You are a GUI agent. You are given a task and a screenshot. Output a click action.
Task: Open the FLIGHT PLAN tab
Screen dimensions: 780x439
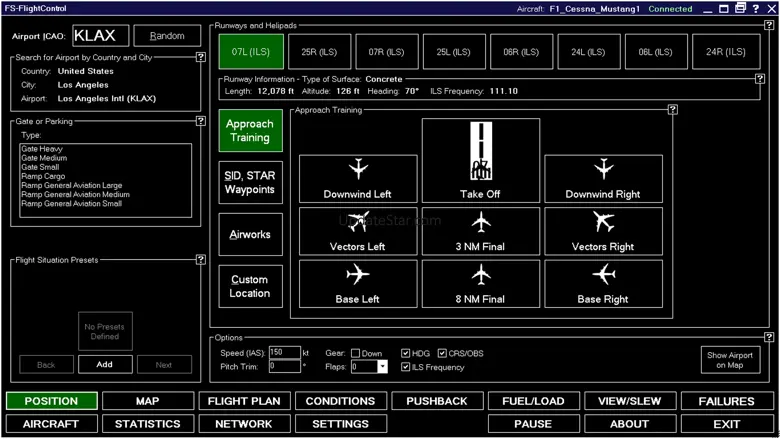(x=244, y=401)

┄┄┄┄┄┄┄┄┄┄┄┄┄┄┄┄┄┄┄┄

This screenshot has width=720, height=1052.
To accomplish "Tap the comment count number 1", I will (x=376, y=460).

┄┄┄┄┄┄┄┄┄┄┄┄┄┄┄┄┄┄┄┄

### The exercise:
Turn the data into a numbered list, skipping blank lines, starting with the line containing "This screenshot has width=720, height=1052." and going on through the line containing "will (x=376, y=460).".

### The solution:
1. This screenshot has width=720, height=1052.
2. To accomplish "Tap the comment count number 1", I will (x=376, y=460).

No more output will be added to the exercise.